The Eighth Amendment is the US Constitution’s prohibition against cruel and unusual punishment. The Amendment was put into the Constitution as a part of the Bill of Rights during the debates about the future of the nation (Walmer & Prabhu, 2016). Namely, the framers of the Constitution were concerned about the power of government, as they had just thrown off an oppressive regime in the form of the British Empire. They had also seen the leaders of Europe utilize various execution tactics to consolidate their power. The Eighth Amendment, then, was designed as a limit on this power, providing protection to citizens along the way (Lain, 2016). Its application in the modern times demonstrate that its use has been in line with the goals of the framers.

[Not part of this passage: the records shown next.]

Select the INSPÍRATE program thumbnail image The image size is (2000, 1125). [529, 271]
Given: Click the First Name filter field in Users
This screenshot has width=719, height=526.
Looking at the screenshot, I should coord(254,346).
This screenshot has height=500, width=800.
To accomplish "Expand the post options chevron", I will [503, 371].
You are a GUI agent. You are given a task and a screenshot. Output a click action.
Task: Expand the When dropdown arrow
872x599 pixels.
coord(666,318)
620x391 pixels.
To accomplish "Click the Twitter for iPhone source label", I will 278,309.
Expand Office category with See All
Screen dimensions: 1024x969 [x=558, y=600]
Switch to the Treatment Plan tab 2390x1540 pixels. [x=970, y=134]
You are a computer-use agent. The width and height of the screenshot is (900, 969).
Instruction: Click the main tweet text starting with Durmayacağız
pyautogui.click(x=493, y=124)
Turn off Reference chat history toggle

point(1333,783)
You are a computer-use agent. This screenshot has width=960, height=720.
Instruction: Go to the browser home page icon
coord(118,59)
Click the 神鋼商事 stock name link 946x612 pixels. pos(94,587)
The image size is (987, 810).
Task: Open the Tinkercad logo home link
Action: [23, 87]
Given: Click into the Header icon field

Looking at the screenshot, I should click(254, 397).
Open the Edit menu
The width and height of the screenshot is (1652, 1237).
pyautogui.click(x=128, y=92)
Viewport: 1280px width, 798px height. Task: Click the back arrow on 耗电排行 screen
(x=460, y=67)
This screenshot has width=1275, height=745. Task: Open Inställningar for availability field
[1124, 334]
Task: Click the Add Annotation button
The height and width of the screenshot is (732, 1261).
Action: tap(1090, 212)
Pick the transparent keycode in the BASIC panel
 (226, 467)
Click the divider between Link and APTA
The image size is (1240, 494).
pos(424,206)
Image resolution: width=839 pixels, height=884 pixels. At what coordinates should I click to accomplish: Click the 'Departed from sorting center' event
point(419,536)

The Eighth Amendment has been used in modern times in the context of the death penalty. It has limited who the government could kill and what methods they could use. Roper v. Simmons is perhaps the most consequential of these new Supreme Court rulings. In this case, the Court used the Eighth Amendment to decide that people who were under the age of 18 at the time of their crimes could not be sentenced to death. The Court reasoned that it was cruel and unusual to punish a person for crimes committed when they were not even adults (Benekos & Merlo, 2016). This is certainly a showing of the limits of government power. Namely, it limits the power of state governments to impose the ultimate penalty. Over time, what has constituted cruel and unusual has shifted with society’s changing and evolving standards. Still, this accomplishes the goal of the Amendment as it was originally written.
The framers of the Constitution meant to limit government power as much as they could. Perhaps no power is greater than the power to punish. In its application today, the Eighth Amendment plays out this desire of the framers.